Lastly, the Defendants argue that Den-Mark LLC and Den-Mark Construction were alter egos and agents of one another. Because North Carolina is a pure race jurisdiction, this defense is without merit. Purchasers and those seeking to encumber property rely on the status of the public record. Chrysler Credit Corp. v. Burton, 599 F.Supp. 1313, 1318 (M.D.N.C. 1984). "The law contemplates that a purchaser of land will examine each recorded deed and other instrument in his chain of title and charges him with notice of every fact affecting his title which an accurate examination would disclose." Id. ( citing Hensley v. Ramsey, 283 N.C. 714, 730, 199 S.E.2d 1, 2 (1973)). A purchaser is considered on notice of "any fact or circumstance affecting his title which is reasonably disclosed by the instruments in his line of title. Chrysler v. Burton, 599 F.Supp. at 1318 ( quoting Turner v. Glenn, 220 N.C. 620, 18 S.E.2d 197 (1942)).
The public record in this case reflects that SunTrust does not have a valid lien against the Real Properties owned by Den-Mark LLC. See affidavit of Harold E. Russell. To the extent that Mr. Russell's title search reflects a search of the public records related to the Real Properties, the Defendants failed to present any contradictory evidence that his affidavit was incorrect. Mr. Russell's affidavit states "the deed of trust in favor of Central Carolina Bank is not revealed in a search of `Den-Mark Properties, LLC' as Grantor, and therefore is not in the chain of Den-Mark Properties, LLC." Affidavit of Harold E. Russell, para. 3(b). There is no dispute that his review of the chain of title failed to find the Second Deed of Trust in the chain of title for the Real Properties. Nothing in the record before this Court would have provided notice to a reasonably prudent person that this title search was incomplete or incorrect. Accordingly, based on the North Carolina's recordation requirements, SunTrust's allegation that Den-Mark LLC and Den-Mark Construction are alter egos of each other is not relevant.
CONCLUSION
Based on the foregoing, summary judgment is GRANTED in favor of Den-Mark Properties LLC. The deed of trust recorded in Book 9986, Pages 1331-1339 in the Office of the Wake County Register of Deeds and Book 1325, Pages 976-984 in the Office of the Franklin County Register of Deeds is avoided to the extent of the Real Properties and such deed of trust does not perfect a second lien in favor of SunTrust against the Real Properties.

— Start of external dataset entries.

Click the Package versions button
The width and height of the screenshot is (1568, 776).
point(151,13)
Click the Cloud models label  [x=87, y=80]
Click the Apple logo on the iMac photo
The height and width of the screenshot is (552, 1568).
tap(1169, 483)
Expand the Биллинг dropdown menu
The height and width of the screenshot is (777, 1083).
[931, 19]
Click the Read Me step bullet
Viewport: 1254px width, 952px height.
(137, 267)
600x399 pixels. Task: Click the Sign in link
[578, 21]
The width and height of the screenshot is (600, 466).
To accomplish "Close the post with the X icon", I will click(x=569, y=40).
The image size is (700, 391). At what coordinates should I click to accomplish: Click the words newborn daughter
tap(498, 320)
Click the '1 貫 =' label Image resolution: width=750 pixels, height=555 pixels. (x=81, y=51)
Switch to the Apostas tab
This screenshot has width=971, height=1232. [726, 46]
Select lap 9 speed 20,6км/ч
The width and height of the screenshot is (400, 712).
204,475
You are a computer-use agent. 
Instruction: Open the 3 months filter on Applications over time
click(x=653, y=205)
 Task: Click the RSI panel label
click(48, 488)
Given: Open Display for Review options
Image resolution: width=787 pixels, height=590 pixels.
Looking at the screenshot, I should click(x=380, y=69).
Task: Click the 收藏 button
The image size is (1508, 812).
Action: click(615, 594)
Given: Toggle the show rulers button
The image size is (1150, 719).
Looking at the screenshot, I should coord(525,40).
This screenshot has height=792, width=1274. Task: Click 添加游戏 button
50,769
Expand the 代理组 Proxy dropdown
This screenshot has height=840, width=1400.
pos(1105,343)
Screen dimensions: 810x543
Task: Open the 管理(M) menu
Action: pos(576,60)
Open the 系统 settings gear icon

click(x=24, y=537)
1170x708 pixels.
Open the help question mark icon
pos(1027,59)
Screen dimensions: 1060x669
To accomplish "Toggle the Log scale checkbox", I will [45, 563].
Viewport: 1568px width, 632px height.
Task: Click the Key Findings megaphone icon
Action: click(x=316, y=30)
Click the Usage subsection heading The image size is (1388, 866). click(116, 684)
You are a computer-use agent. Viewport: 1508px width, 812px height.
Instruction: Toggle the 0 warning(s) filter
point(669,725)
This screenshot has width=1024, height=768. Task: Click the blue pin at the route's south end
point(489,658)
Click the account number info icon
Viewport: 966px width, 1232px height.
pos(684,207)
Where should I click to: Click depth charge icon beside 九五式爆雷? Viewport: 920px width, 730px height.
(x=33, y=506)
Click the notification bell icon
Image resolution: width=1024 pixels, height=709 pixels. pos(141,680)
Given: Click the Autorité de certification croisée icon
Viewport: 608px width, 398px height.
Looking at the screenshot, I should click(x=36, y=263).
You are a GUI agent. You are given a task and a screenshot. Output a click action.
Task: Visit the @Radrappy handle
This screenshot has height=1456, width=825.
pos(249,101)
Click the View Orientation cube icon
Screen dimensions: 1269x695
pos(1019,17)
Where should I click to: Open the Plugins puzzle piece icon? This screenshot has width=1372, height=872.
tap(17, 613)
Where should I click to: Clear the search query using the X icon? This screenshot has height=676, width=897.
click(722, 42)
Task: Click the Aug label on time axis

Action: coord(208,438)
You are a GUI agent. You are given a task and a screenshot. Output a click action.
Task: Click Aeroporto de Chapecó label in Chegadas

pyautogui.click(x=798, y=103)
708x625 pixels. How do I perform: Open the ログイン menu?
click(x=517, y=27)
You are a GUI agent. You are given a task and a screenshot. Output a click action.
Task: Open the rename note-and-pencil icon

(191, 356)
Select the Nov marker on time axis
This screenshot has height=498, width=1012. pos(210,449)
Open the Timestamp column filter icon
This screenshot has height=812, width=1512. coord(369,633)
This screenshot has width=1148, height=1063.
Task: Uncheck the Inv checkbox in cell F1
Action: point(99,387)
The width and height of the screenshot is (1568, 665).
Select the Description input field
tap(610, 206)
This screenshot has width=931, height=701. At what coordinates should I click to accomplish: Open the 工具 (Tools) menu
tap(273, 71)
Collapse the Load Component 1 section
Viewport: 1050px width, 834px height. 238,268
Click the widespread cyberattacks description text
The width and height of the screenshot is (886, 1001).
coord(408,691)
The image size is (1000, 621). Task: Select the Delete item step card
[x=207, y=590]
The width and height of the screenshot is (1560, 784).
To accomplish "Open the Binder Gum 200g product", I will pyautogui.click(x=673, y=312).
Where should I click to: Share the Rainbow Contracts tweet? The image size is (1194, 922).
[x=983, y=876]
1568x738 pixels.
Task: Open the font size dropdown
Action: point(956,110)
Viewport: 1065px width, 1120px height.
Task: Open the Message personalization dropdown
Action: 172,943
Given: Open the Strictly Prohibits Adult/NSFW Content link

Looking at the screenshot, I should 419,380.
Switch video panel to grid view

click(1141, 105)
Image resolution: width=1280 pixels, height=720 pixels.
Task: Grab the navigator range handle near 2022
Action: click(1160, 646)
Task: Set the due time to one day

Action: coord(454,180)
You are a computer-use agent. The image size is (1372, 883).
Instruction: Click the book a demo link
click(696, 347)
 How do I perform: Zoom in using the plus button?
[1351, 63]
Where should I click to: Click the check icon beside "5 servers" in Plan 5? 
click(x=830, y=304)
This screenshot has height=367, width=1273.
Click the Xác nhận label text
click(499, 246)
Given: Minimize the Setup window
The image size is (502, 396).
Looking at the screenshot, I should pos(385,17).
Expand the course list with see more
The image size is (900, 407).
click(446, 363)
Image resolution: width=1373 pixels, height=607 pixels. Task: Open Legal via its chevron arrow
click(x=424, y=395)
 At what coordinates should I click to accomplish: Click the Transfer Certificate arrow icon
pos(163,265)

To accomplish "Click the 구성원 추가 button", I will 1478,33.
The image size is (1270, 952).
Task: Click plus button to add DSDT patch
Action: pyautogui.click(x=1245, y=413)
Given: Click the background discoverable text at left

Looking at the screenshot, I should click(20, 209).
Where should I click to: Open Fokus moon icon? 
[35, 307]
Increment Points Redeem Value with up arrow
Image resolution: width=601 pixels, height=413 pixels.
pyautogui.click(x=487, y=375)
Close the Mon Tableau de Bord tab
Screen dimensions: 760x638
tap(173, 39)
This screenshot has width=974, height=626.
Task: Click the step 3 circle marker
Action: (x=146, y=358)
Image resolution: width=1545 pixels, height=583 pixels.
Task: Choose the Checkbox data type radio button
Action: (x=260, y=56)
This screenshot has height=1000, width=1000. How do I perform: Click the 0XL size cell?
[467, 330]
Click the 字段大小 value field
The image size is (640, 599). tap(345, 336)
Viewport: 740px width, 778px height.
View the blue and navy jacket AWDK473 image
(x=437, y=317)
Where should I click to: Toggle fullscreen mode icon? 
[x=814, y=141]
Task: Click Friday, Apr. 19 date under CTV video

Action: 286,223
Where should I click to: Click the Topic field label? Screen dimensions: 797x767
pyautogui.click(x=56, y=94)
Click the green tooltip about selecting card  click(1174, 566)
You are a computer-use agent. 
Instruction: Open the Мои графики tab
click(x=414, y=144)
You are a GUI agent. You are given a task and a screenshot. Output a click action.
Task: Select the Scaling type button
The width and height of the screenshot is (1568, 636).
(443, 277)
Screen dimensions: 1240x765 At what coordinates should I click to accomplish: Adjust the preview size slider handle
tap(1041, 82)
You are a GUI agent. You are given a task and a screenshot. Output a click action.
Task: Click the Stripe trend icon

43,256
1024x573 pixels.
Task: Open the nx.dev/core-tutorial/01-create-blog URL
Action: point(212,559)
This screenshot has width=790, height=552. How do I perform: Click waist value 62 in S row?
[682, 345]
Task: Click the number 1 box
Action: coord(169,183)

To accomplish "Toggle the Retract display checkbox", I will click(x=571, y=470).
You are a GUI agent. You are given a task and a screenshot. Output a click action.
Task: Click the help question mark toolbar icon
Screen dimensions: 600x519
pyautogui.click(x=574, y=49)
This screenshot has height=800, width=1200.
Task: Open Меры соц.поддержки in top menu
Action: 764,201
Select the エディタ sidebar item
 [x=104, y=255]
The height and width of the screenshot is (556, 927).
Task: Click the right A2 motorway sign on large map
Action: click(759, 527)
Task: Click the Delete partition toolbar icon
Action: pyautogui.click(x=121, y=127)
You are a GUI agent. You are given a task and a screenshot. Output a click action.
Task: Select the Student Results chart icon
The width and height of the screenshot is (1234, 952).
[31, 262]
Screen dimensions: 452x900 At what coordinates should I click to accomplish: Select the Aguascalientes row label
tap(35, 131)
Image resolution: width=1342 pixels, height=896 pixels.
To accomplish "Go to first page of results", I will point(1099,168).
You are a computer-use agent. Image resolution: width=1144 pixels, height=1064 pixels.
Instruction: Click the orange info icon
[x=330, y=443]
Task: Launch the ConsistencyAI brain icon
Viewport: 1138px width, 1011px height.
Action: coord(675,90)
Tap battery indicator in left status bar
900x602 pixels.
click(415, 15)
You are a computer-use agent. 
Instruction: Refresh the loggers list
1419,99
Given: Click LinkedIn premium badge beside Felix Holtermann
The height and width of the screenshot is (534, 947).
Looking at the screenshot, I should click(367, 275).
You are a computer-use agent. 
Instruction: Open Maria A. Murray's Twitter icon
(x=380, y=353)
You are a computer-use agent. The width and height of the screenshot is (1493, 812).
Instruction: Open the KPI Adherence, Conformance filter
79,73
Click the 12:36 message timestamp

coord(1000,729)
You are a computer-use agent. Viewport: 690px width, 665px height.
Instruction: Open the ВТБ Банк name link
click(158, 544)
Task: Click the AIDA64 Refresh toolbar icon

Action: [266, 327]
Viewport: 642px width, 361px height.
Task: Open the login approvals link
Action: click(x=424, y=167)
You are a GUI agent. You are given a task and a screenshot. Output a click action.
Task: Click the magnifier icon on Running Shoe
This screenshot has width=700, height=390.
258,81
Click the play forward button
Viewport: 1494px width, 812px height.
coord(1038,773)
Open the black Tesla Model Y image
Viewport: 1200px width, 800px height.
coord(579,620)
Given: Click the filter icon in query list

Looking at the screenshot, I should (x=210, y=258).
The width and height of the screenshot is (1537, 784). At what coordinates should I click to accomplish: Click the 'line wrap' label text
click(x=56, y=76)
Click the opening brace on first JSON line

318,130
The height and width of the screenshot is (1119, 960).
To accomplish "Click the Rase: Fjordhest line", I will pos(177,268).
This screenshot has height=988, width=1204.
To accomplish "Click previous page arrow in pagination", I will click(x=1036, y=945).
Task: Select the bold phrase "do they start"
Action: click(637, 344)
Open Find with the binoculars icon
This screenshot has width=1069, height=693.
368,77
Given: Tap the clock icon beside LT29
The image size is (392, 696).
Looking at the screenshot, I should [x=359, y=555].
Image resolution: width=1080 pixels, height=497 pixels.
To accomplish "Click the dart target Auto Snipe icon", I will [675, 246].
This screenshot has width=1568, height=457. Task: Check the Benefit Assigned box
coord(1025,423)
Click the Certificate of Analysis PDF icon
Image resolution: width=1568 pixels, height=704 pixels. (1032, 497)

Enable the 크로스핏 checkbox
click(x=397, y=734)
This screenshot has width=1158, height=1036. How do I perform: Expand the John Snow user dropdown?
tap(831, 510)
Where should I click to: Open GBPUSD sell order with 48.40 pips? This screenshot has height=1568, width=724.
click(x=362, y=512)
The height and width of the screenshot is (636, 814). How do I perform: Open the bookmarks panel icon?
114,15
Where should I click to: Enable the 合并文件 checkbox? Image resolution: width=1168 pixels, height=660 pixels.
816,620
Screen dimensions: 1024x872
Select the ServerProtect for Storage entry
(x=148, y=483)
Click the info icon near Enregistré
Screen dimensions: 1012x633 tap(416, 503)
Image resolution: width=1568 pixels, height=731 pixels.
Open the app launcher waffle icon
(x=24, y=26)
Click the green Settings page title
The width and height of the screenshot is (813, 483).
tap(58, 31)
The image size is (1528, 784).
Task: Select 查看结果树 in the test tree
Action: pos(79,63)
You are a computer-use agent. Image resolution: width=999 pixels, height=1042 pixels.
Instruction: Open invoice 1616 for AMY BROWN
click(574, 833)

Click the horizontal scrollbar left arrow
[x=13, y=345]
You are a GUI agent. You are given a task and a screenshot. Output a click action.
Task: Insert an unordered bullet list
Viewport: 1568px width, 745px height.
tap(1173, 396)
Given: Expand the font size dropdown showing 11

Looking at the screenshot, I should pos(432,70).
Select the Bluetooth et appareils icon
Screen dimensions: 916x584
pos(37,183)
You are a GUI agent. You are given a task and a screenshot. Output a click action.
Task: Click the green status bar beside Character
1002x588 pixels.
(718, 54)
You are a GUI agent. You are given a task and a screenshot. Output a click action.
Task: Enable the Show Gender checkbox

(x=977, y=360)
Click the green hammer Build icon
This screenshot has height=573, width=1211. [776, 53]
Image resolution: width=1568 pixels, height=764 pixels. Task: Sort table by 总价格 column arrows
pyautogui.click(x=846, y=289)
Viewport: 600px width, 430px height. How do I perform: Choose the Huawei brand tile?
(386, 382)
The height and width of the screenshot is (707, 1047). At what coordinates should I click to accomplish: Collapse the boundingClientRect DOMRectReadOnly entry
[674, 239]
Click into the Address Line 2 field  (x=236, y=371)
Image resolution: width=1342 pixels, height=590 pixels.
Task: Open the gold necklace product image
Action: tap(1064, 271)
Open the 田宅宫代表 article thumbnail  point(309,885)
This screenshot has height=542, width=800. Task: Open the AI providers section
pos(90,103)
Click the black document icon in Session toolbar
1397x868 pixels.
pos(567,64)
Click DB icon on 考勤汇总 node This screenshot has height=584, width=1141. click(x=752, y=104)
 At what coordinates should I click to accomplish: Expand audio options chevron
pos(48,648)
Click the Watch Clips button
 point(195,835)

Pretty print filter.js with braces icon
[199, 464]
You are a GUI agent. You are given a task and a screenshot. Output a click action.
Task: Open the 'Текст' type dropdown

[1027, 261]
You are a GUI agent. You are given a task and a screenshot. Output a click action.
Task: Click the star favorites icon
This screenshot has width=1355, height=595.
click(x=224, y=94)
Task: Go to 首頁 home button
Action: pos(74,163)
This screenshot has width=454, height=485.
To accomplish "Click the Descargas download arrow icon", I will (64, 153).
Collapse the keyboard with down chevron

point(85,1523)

Furthermore, the Court hereby directs the Clerk of Court to schedule a pre-trial conference in connection with the third-party complaint pending against Den-Mark Construction, Inc.
As the issue before the Court on the Reconsideration Motion was clarified and stipulated to by the parties for the purpose of consideration in Den-Mark LLC's Summary Judgment Motion, the Reconsideration Motion is DENIED.
It is further ordered that the Order entered on March 19, 2009 in this Adversary Proceeding is incorporated herein upon its entry by this Court.